Reaping What We Sow: The Emerging Academic Medicine Workforce

ArticleinJournal of the National Medical Association 100(9):1026-34 · September 2008with7 Reads
Impact Factor: 0.96 · DOI: 10.1016/S0027-9684(15)31439-5 · Source: PubMed


    National efforts to increase diversity of academic medicine faculty led us to study the evolution of medical graduates' academic medicine career intentions. We conducted a retrospective cohort study of 1997-2004 U.S. allopathic medical graduates who completed both the Association of American Medical Colleges' Matriculating Student Questionnaire and Graduation Questionnaire, categorizing the evolution of academic medicine career intentions (sustained, emerging, diminished and no intent) by similarities/differences in graduates' responses to the career choice question on both questionnaires.
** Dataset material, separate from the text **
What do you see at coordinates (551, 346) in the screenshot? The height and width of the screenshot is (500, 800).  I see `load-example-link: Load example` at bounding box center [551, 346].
Multivariable logistic regression models identified independent predictors of sustained and emerging intent (compared with no intent) and diminished intent (compared with sustained intent). Of 87,763 graduates, 67% indicated no intent, 20% emerging intent, 8% sustained intent and 5% diminished intent to pursue an academic medicine career. Asians were more likely and underrepresented minorities less likely to have sustained and emerging intent. Women were more likely to have emerging intent. Graduates planning more extensive career involvement in research at matriculation and reporting greater satisfaction with the quality of their medical education, higher clinical clerkship ratings, and lower debt were more likely to have sustained and emerging intent and less likely to have diminished intent. Graduates planning to practice in underserved areas and choosing family medicine were less likely to have sustained and emerging intent and more likely to have diminished intent (all p < 0.05). Findings can inform efforts to develop an academic medicine workforce that can meet our nation's healthcare needs and more equitably reflect the diversity of our society and medical student population.